● **Problem to work on**
In your copy, repeat the records exactly and leave out the pictures.

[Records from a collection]
★ ★ ★

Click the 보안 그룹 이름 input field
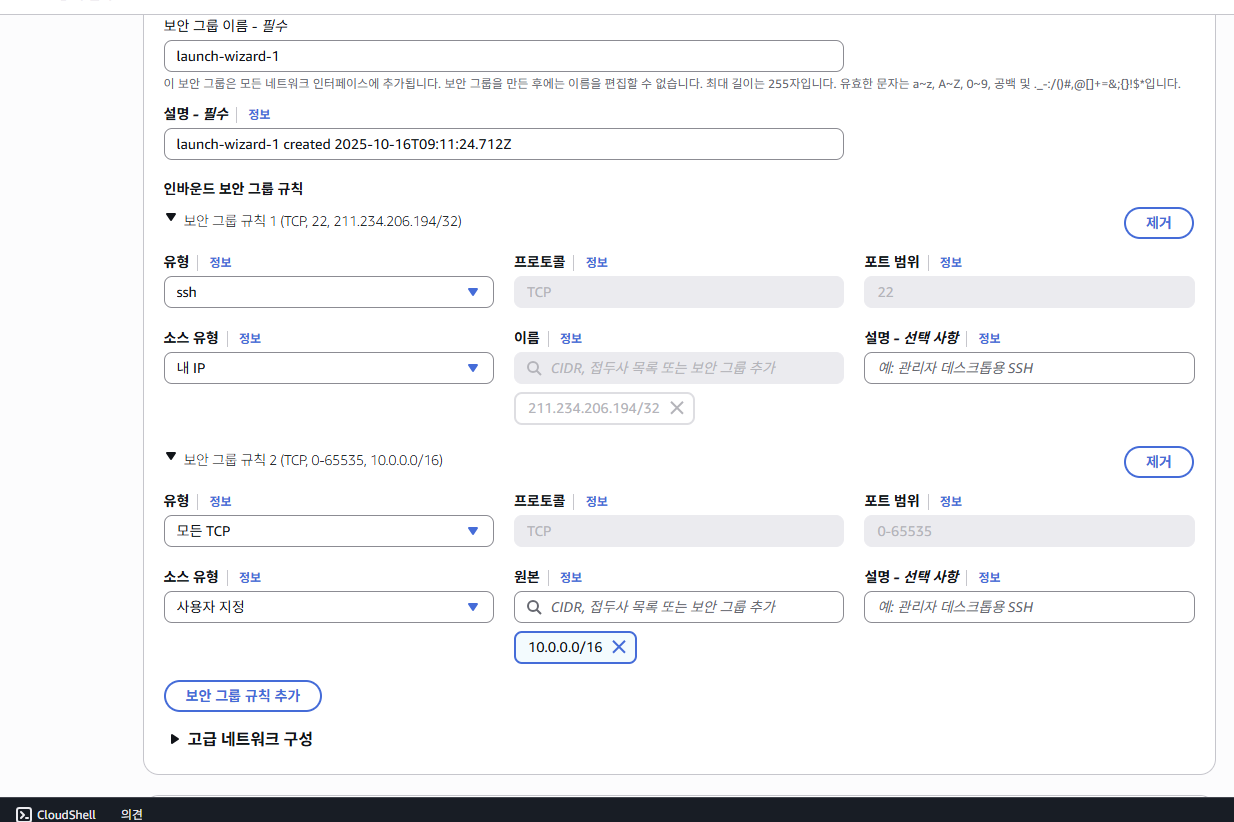This screenshot has width=1234, height=822. tap(503, 56)
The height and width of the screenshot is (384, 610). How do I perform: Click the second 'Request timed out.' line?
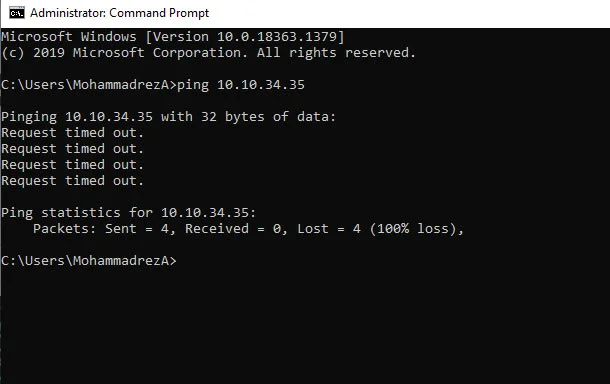click(x=72, y=149)
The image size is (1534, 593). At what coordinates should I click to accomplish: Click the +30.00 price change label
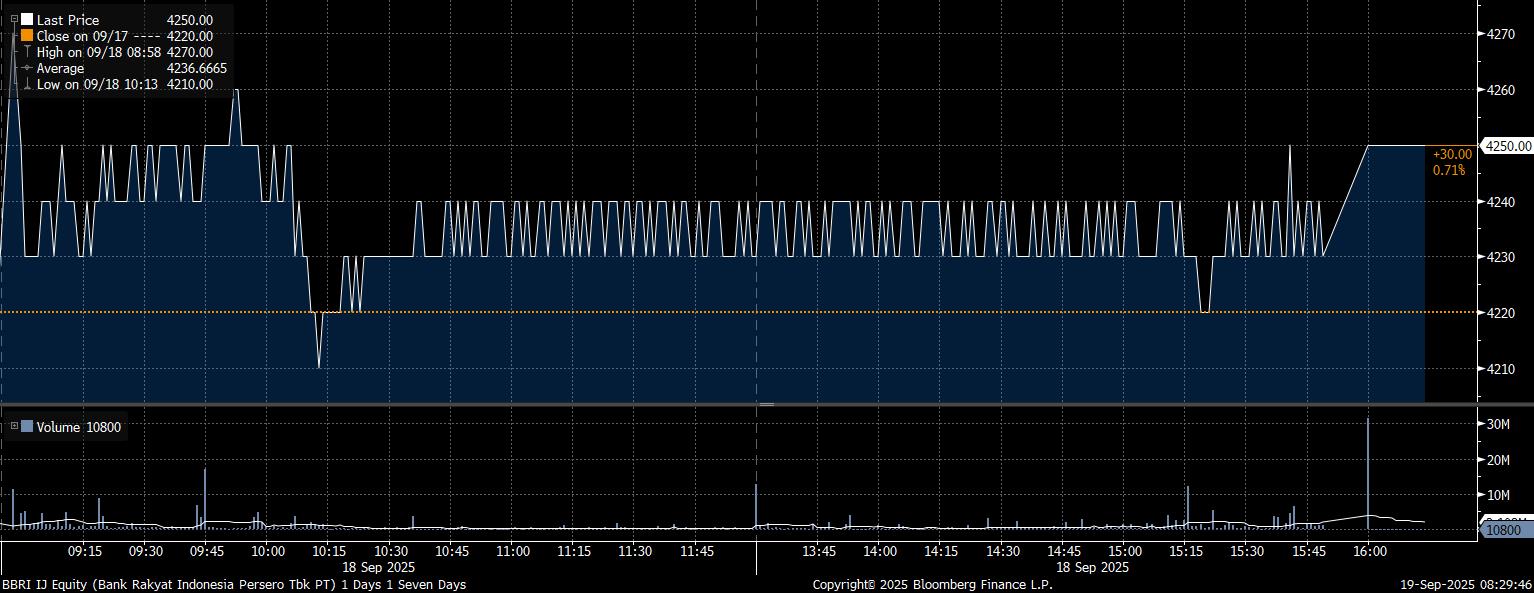click(1452, 154)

★ ★ ★

● **Finished exercise**
Click the 보안 그룹 이름 input field
This screenshot has width=1234, height=822. tap(503, 56)
The height and width of the screenshot is (384, 610). How do I perform: Click the second 'Request timed out.' line?
click(x=72, y=149)
The image size is (1534, 593). At what coordinates should I click to accomplish: Click the +30.00 price change label
click(1452, 154)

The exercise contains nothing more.